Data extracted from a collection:

---+---

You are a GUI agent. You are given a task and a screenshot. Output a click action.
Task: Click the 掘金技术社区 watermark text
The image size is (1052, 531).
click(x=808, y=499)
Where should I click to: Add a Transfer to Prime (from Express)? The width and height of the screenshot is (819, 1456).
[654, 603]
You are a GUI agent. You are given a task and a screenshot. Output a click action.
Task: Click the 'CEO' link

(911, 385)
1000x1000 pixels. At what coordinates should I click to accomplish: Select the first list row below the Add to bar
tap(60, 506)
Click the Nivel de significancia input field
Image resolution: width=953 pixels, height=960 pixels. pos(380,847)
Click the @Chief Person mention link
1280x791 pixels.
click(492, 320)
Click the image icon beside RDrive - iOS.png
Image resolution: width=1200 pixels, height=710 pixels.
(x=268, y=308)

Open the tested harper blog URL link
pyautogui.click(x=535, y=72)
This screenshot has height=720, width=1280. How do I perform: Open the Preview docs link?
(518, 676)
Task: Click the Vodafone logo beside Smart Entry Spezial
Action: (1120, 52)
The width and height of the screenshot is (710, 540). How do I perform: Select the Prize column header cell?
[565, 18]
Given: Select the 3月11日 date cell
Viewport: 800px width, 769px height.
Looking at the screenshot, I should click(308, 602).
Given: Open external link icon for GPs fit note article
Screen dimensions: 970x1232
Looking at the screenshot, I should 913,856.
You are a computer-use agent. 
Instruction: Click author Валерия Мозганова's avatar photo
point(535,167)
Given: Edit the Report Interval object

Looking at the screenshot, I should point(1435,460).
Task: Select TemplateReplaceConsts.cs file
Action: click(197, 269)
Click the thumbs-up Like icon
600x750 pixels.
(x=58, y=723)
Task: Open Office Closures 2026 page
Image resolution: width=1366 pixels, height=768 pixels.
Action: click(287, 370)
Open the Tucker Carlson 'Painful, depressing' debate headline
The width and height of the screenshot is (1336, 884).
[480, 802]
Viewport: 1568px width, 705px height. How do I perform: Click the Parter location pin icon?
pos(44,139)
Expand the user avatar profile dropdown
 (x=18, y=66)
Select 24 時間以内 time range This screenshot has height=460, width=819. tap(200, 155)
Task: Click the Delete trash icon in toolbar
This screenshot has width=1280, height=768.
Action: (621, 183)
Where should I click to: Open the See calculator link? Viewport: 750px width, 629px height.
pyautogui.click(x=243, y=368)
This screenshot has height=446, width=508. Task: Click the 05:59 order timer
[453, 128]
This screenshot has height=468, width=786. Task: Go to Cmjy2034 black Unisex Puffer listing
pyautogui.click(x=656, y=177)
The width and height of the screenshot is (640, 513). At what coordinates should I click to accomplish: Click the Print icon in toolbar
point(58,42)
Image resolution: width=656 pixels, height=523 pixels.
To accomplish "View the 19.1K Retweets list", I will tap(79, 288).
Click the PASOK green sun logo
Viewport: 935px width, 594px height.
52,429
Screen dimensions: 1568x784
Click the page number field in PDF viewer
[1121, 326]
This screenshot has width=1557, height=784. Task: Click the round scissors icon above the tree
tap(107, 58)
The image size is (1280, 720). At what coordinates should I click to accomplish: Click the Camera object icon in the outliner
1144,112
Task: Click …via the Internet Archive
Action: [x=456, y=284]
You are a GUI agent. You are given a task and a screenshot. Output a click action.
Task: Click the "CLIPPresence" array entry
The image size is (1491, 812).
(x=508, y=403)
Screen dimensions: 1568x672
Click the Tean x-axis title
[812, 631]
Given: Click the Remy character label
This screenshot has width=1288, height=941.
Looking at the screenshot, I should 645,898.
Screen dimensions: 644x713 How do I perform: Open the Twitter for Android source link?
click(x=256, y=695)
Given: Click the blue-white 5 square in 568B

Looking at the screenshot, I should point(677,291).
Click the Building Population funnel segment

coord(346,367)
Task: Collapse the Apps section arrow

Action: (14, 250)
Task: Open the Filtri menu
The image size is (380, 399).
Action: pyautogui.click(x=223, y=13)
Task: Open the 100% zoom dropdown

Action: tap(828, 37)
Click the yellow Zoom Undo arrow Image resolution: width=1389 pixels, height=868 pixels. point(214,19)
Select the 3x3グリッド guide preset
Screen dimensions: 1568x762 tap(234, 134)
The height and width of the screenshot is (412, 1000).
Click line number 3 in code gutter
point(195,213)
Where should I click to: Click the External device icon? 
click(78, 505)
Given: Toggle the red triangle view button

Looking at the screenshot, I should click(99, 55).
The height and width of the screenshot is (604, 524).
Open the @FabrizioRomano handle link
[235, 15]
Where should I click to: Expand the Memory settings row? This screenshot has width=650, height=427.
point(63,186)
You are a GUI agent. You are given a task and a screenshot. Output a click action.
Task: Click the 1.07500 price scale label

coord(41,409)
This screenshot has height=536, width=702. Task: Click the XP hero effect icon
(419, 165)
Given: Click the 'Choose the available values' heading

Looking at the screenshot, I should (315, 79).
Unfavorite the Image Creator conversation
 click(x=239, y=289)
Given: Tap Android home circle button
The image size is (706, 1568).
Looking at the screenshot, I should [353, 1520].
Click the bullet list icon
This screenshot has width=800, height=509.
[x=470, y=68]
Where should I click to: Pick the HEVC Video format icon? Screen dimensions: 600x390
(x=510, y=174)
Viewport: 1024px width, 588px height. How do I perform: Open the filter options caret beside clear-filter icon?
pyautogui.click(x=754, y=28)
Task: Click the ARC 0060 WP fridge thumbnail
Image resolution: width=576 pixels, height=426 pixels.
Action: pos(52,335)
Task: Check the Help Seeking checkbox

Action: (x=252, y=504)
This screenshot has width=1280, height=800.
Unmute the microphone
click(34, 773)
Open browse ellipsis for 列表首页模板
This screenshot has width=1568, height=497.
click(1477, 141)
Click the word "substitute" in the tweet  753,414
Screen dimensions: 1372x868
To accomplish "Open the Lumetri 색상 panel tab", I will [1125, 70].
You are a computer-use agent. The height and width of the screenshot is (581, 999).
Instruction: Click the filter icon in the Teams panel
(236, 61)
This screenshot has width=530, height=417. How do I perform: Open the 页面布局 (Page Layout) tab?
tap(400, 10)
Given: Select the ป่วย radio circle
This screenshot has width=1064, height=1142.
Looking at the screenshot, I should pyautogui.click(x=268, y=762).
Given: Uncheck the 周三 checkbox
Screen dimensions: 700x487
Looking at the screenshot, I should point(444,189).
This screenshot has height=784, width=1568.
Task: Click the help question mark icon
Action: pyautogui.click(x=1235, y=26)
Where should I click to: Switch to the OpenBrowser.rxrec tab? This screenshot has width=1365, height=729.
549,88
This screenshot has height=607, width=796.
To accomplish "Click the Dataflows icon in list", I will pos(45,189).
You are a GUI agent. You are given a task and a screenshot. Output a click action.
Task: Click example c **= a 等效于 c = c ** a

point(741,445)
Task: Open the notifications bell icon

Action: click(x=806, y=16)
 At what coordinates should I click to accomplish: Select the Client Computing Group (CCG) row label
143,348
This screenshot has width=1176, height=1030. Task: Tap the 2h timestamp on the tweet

---+---

• _Directions_: Each line of the records with the word "computer" in it is to be copied.

• _Expected output_:
You are a computer-use agent. 
You are a computer-use agent. The height and width of the screenshot is (581, 999).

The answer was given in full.